- QUOTED TEXT:
The State of the Art LSP Testing: An Interview with Dan Douglas

JALT Testing & Evaluation SIG Newsletter
Vol. 5 No. 3. Oct. 2001 (p. 9 – 11) [ISSN 1881-5537]
PDF Version

The State of the Art in LSP Testing: An Interview with Dan Douglas

by Tim Newfields

Dan Douglas is a professor in the English Department's TESL/Applied Linguistics Program and Interdepartmental Program in Linguistics at Iowa State University. He received a MA in ESL from the University of Hawaii in 1972 and a Ph.D. in applied linguistics from Edinburgh University in 1977. He has taught at the over ten universities, including Hiroshima University and Chukyo University in Japan, and has served as an editorial advisor for Language Testing and the TOEFL 2000 Development team. This interview was conducted electronically in August and September 2001.

How did you first become interested in language testing?

I did my doctoral research in the area of reading ability among secondary school students in Botswana. To do the study, I needed to develop comparable reading tests in English and Setswana, the students' L1. I had the good fortune to have Alan Davies as my PhD supervisor, and he, being one of the leading language testing teachers in the world then and now, had a great influence on my development as a tester. I got very interested in a variety of cloze tests called clozentropy, which makes use of the concept of redundancy in language as a means to developing a scoring scale. I used this idea in my dissertation study and managed to publish an article about it in the Journal of Research in Reading in 1978. That initial "success" made me feel pretty positive about making a career in language testing.

- COLLECTED MATERIAL:
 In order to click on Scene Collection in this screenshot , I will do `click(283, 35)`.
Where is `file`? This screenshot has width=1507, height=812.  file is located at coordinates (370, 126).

- EXERCISES:
a – In the interview with Dan Douglas, condense the paragraph that begins "I did my doctoral research" into a short bulleted list that keeps its main facts.
b – Carry the interview with Dan Douglas forward from its last sentence, writing the part that comes next.

- ANSWERS TO THE TASKS:
a –
- Doctoral research examined reading ability among secondary school students in Botswana, which required comparable reading tests in English and Setswana, the students' L1.
- PhD supervisor Alan Davies, one of the world's leading language testing teachers, had a great influence on my development as a tester.
- I became interested in clozentropy, a variety of cloze test that uses the concept of redundancy in language to develop a scoring scale.
- I used it in my dissertation study and published an article about it in the Journal of Research in Reading in 1978.
- That early "success" made me feel positive about a career in language testing.

b –
Could you mention what clozentropy tests are in more detail?

Clozentropy is a scoring method, not a test format, so it can be used with fixed-ratio or rational deletion techniques – I suppose it could be used with C-tests, but I don't think it has. In any case, clozentropy is based on information theory and involves giving a cloze test to both a target population and a criterion population. The responses of the target group are weighted according to their compatibility with those of the criterion group – the more of the criterion group who give a certain response, the stronger the weighting of that response when given be a member of the target test group. The resulting total score is thus a measure of the linguistic compatibility of each member of the target group with the criterion group.

You mentioned the Journal of Research in Reading briefly. Probably most language teachers in Asia are familiar with only a narrow range of the journals which discuss language testing issues. What journals would you recommend for foreign language teachers who want to learn more about language testing?

[ p. 9 ]

Language Testing is the primary journal in our field. It comes out four times a year and carries articles on language testing research, new test development, and reviews of new books and tests. Subscription information is available at www.languagetestingjournal.com/. Incidentally, I'll become co-editor of that publication, along with John Read, in January 2002.

Another major source of information on language testing is the Language Testing Update, the official newsletter of the International Language Testing Association (ILTA). Readers should see the ILTA homepage for more information.

Could you briefly outline the main ways that your views on LSP testing differ from those of Prof. Davies?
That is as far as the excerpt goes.